Nuestro país nunca había sido humillado de esa manera por su propio gobierno, aunque hay que reconocer que nunca había tenido una dictadura impuesta desde afuera con el auxilio de colaboracionistas internos de potencias extranjeras.

Hay que recordar brevemente que las embajadas de Estados Unidos, Brasil y El Vaticano coordinaron diversos aspectos operativos del golpe de Estado que el 28 de marzo de 1999 usurpó a los paraguayos su soberanía.

El golpe estuvo encabezado por unidades fuertemente controladas por oficiales leales a Estados Unidos, como reconoció el mismísimo general Eligio Torres Heyn, entonces comandante de las Fuerzas Militares, en ocasión de ser condecorado por Maura Harty, embajadora norteamericana.
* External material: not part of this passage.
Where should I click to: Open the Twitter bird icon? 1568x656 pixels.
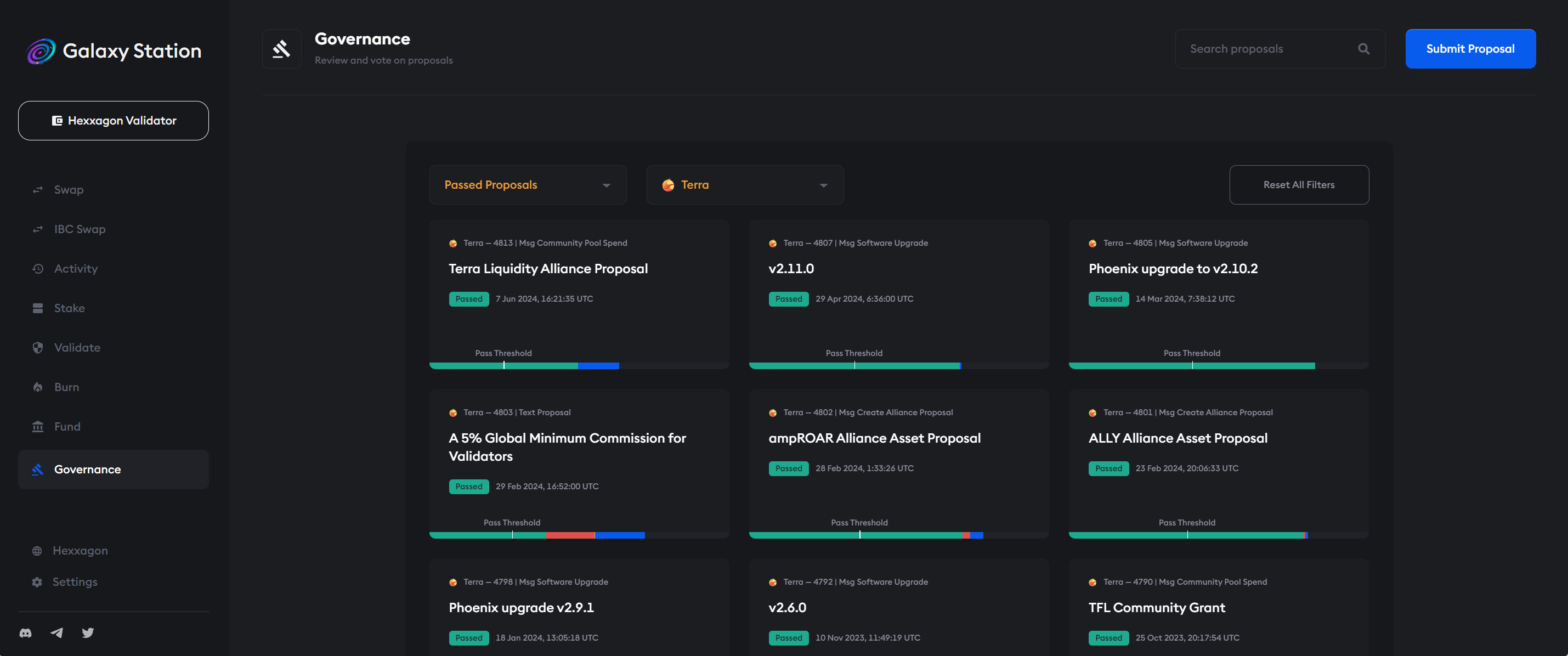coord(88,633)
E intervinieron oficiales fuertemente ligados a Estados Unidos, como Carlos Ayala, y unidades entrenadas por los norteamericanos, como el batallón de elite que tiene asiento en Villarrica.

El gobierno sigue, ya sin recato ni disimulo algunos, los dictados de los funcionarios de tercer orden de los ministerios de exteriores de las potencias involucradas en la intervención y es, en todo sentido, un régimen semejante al de los maharajaes de la India durante el dominio inglés, aunque sin la clase de los príncipes indios.
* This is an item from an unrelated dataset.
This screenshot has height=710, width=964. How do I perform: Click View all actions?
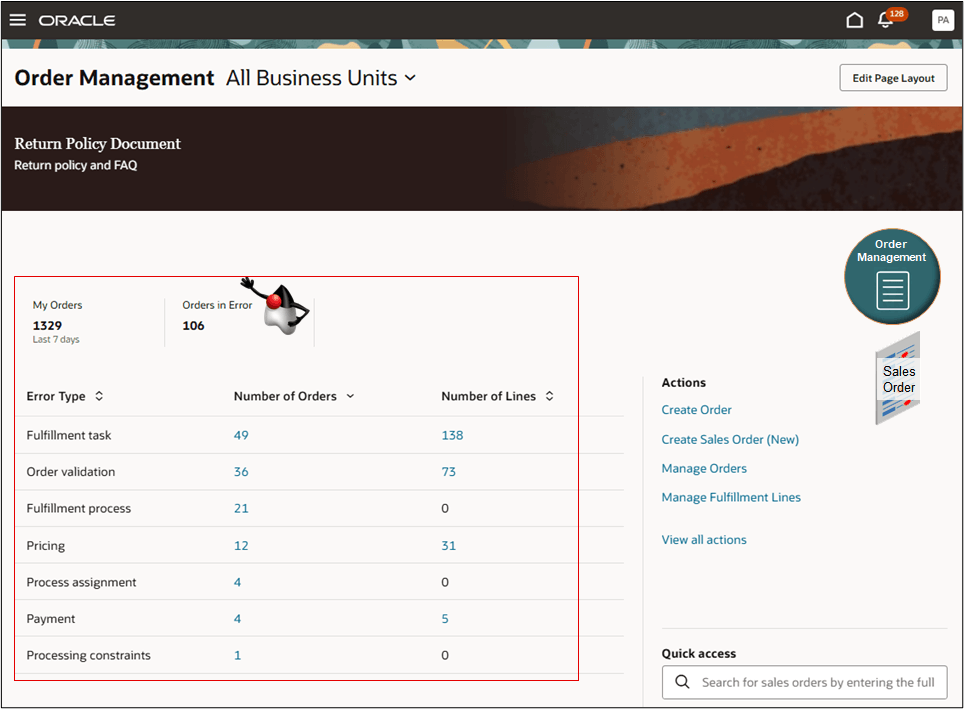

Es semejante a los regímene títeres de Moscú durante la guerra fría, es igual al gobierno de los últimos emperadores de China, es idéntico al gobierno de Vichy durante la Segunda Guerra Mundial.

Está lleno de Quislings, de Petains, de Husaks, de Svobodas, de Ulbrichts; está lleno de políticos interesados en asegurarse el futuro a costa de sacrificar el del país.

No es raro, pues, que McFarland y Oliva se reunan para diseñar lo que ordenaran en los próximos días a los prestanombres que gobiernan con su apoyo.